I asume that fresh cut is better? As Crash says , details are needed. Done alot of frying in my time but never have tried pine bark.

Oldtrap

----------


## SARKY

So you are talking about the cambrian layer of the bark?

----------


## RangerXanatos

This site calls it the phloem:  http://www.survivaltopics.com/surviv...ble-pine-bark/  It was the "more white" color under the outer bark.  If I have time tomorrow, I'll saw another piece off and maybe it will still be fresh enough to show the different layers.

----------


## RangerXanatos

> I asume that fresh cut is better? As Crash says , details are needed. Done alot of frying in my time but never have tried pine bark.
> 
> Oldtrap


The site also mentions that it being fresh makes it easier to peel the inner bark off in sheets.  Mine being a day some some hours old, would not come off in sheets like in the picture.

----------


## rwc1969

Was it woody, splintery?

----------


## RangerXanatos

Actually, no.  When I cut the pieces off, it was stringy like if it was a thin cut and it was firm if thicker.  Once fried, it was crisp much like a chip.

----------


## rwc1969

That's intersting, thanks. I wonder how it would taste if it was baked.

----------


## Ted

Always new it was edible, just never tried it. Thanks for posting!

----------


## Beans

This post reminds me of an old TV show. IIRC the man was Yual Gibson or something like that. He ate just about everything he could find.

----------


## RangerXanatos

I took some pictures and will be posting them up when I get to a faster connection.  That might be a couple of days.

----------


## your_comforting_company

> This post reminds me of an old TV show. IIRC the man was Yual Gibson or something like that. He ate just about everything he could find.


Possibly Euell Gibbons?
I think he wrote a few books about plants.
http://en.wikipedia.org/wiki/Euell_Gibbons

http://www.youtube.com/watch?v=_XJMIu18I8Y

----------


## Old GI

Oh yes, my Father must have told me about Mr Gibbons. :clap:

----------


## RangerXanatos

Took me a while, but I finally got them.  The tip of the knife is pointing to the part that you eat.  And there are some before and after cooking pictures.
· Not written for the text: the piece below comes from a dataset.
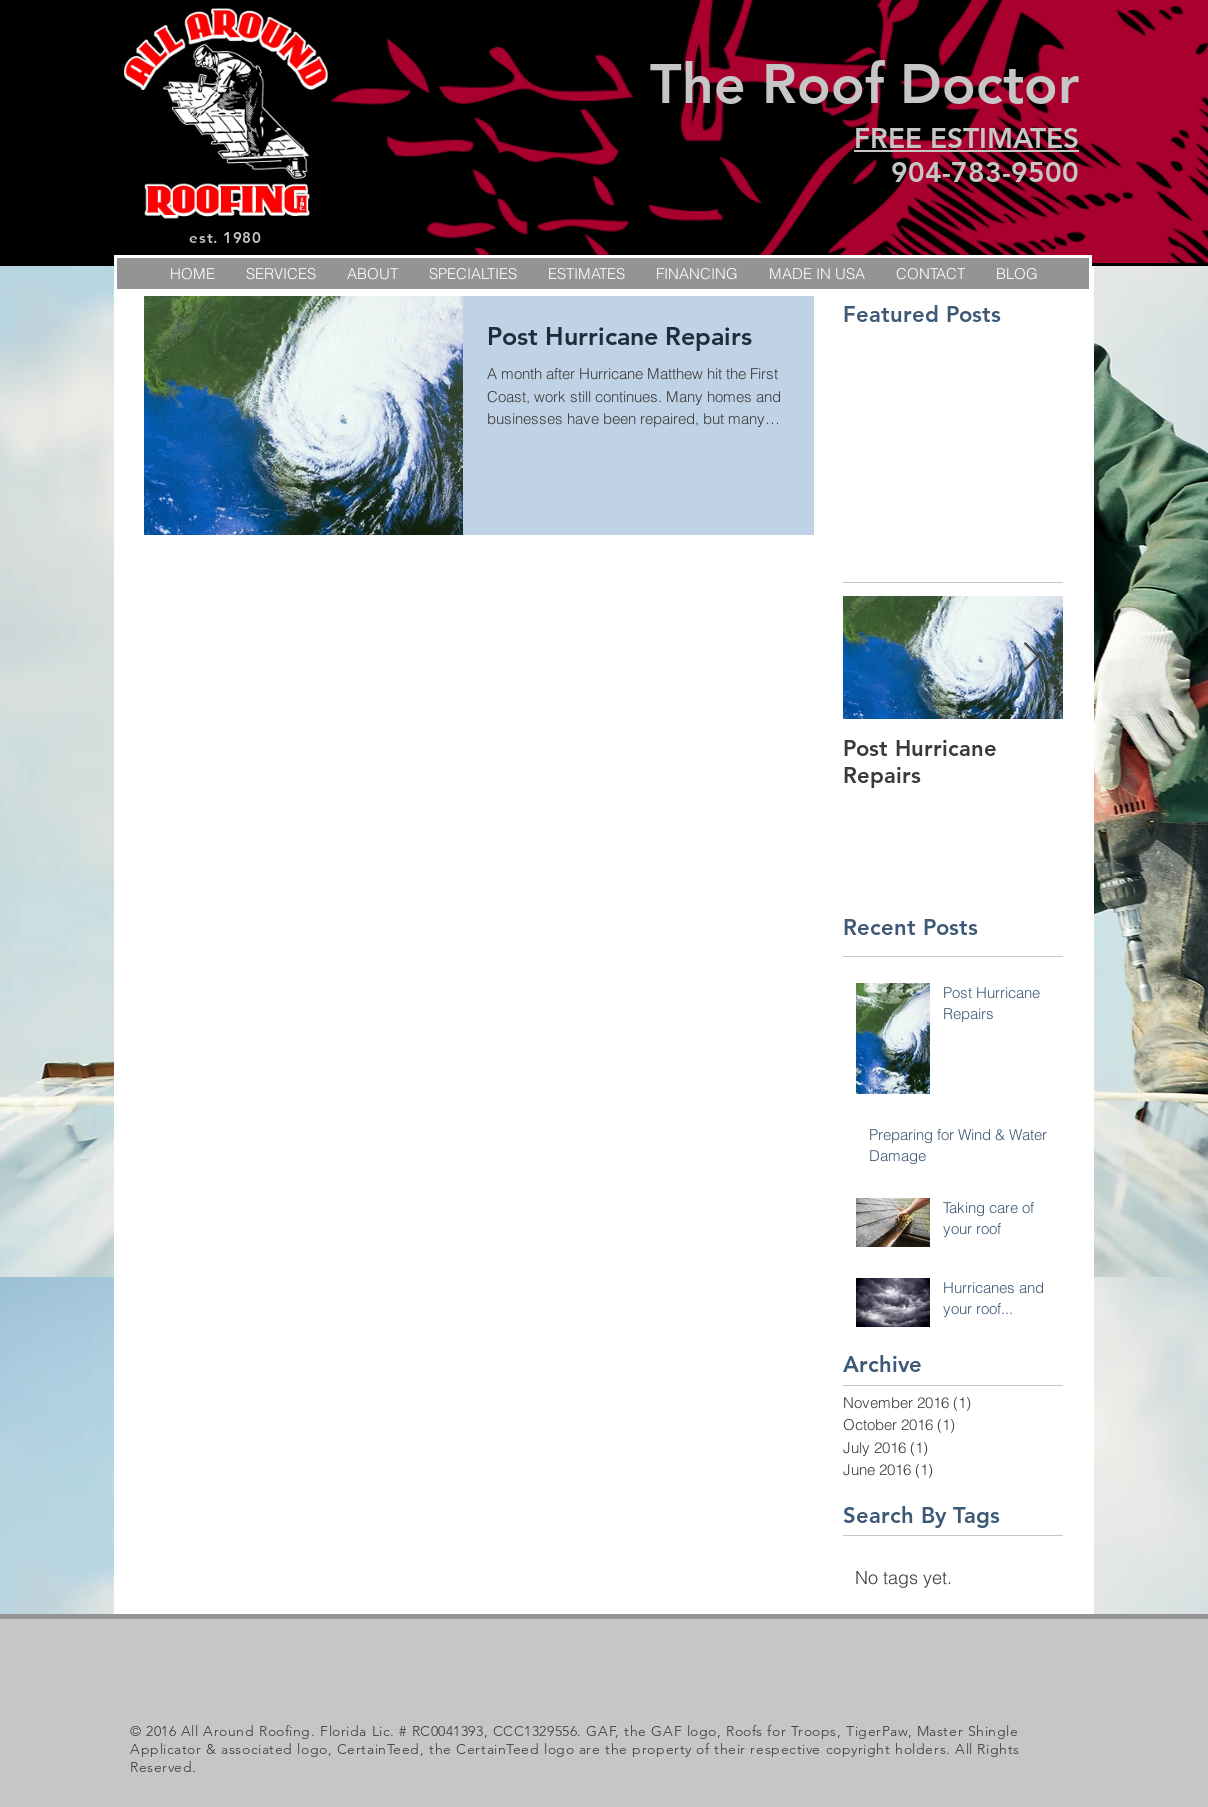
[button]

Guests can not see images in the messages. Please register in the forum.

Guests can not see images in the messages. Please register in the forum.

Guests can not see images in the messages. Please register in the forum.

Guests can not see images in the messages. Please register in the forum.

----------


## your_comforting_company

That's too crazy! this batch doesn't look burnt at all, how did it taste?

----------


## crashdive123

Looks like bacon.  Now close your eyes and use your imagination.

----------


## Rick

If he says turpentine I'm gonna spit.

----------


## RangerXanatos

Actually, my mother said turpentine.  My father said fried cardboard, and I thought of burnt popcorn.  I guess it depends to the individual.

----------


## WakeUp91

It doesn't look bad at all, too bad its a very small layer.

----------


## rebel

That's some funny stuff!  Rep your way.

----------


## klickitat

If you salt it and fry it in grease, it is a lot better.

 I learned about this as a kid. Bears, in the spring will strip young fir trees for the cambium layer.  This is why I tell people all the time, if you starve in Western Washington you are just plain ignorant. Camus, cat tails, cambium, grass and a whole host of weeds  may not be the best thing to eat but you will not starve to death.

----------


## Otzi

> Actually, my mother said turpentine.  My father said fried cardboard, and I thought of burnt popcorn.  I guess it depends to the individual.


I never ATE the bark, I just cut the strips and chewed like gum, then spit out the wood. I am interested in trying it cooked. Anything has to be better than pine bark especially pitch pine.

----------


## RangerXanatos

> I never ATE the bark, I just cut the strips and chewed like gum, then spit out the wood. I am interested in trying it cooked. Anything has to be better than pine bark especially pitch pine.


Let me guess, there was an "h" in that word instead of a "p?"  LOL!

----------


## alanjt

Just wanted to say that I tried some and found it to be quite good. I even fried some with a little salt and vinegar.

----------


## OhioGrizzLapp

I wonder if you fry it in bacon grease ??

----------


## OhioGrizzLapp

I have had spruce and sasafrass inner barks fried and otherwise cooked, they were ok. The sasafrass was actually very good, tasted like stiff teaberry gum.

----------


## FarmGirl

Have chewed pine tree inner bark since I was a small child, never thought to cook it. I wonder if it adds or subtracts nutritional value?  F.G.

----------


## HikerLWT1010

> Have chewed pine tree inner bark since I was a small child, never thought to cook it. I wonder if it adds or subtracts nutritional value?  F.G.


Wonder also if it matters whether Longleaf, Loblolly, Shortleaf, etc.... ?

----------


## Abungu

I'll definately try that, thanks for posting.

----------